Wow wo!! 槍パンチ‼Wow wo!! 連発で!!
ガッツガッツリガッツ!! どんな槍も食える〜♪」
私は鼻歌まじりに先程と同じ要領で4倍クッキーを作り始めた。
ただし内容はクレミさんの記憶を頼りに、彼女の母が作ってくれたという思い出の味に近づける試みをしている。
「あいよっ!クッキー大、バターアブラマシマシ、シュガーカラメ、焼きカタ、ハニーチョモランマお待ちどうっ!」
「お前は何を言っているんだ!?」
「ジロリアンという美食家達に伝わる呪文です。」
クレミさんは困惑しつつも、嬉々としてクッキーを食べる。
「うん、最高だ。レベルの高い合格点を越えるクッキーオールウェイズだ。...でも母が作ってくれたものと何か違う。」
「あっ!ヤサイとニンニク入れてたりしませんでしたか?」
「入れるわけないだろ...」
「あいよっ!次いってみましょう!」
「お待たせしました!トールサイズのオーガニックハニーオーツクッキー、ミディアムローストのナッツをエクストラでトッピング、シュガーライトで、グルテンフリー生地に変更。焼き加減は弱火でじっくり!」
「お前は何を言っているんだ!?」
「ジロリアンの対極に位置する美食家の呪文です。」
クレミさんはやはり困惑しつつも、ほごらかな表情でクッキーを食べる。
「これも凄く美味しい。でもやっぱり母が作ってくれたものと何かが違う。グギギ...一体何なのだこの感覚は?」
「あっ!ペアリングにシュガードーナツを追加していませんでしたか?」
「そんなものは...いや待て。なんか気になるから次のクッキーと一緒に作ってくれ。」
「かしこまりました。ご注文の確認をお願いします。220番イタリアンクッキー、565番シュガードーナツですね。」
「あ、ああ...そうだ。」
「ドリンバーはあちらにございせん。ランチタイムじゃないですのでスープバーもご利用いただけません。ごゆっくりどうぞ。」
「?????」
「テンテテン♪テンテテン♪ご注文のお料理を持ってきましたニャー。」
「貴様ひょっとして狂っているのか?」
「失敬な!私の故郷じゃこれは一般的な......うっ!お客様、早めに料理をとって欲しいニャン。」
「コワ〜...」
...
......
「貴様のクッキーは最高だ。油にクッキー生地を沈めたドーナツとやらも素晴らしかった。

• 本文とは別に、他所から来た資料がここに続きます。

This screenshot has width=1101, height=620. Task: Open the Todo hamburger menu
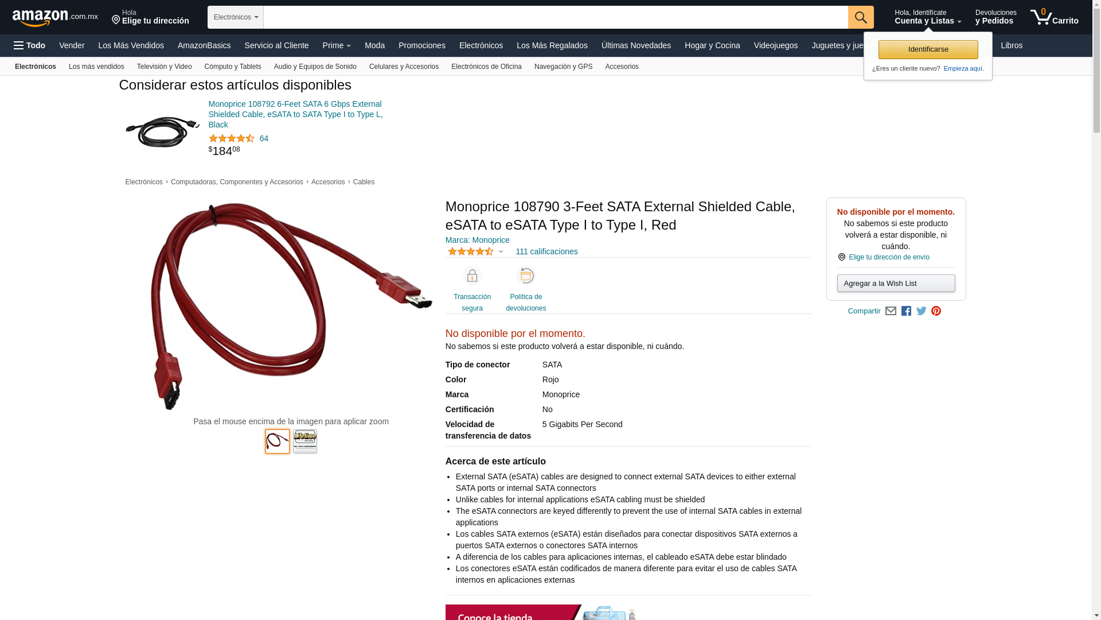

でもな。やはり、母の作ってくれたのはこれじゃないんだ。」
「やはりそうですか...」
...最初から分かっていた。
家庭の味は。母との思い出の味は。他人が簡単に再現できるものじゃない。
でも、私はクレミさんの力になりたい。
だって、あなたはかつての私そのものだから。
うーん...せめて、オリジナルのクッキーが一枚でも残っていたら味見をして寄せることくらいはできるんだけどな。
まあ、ダメ元で聞いておくか。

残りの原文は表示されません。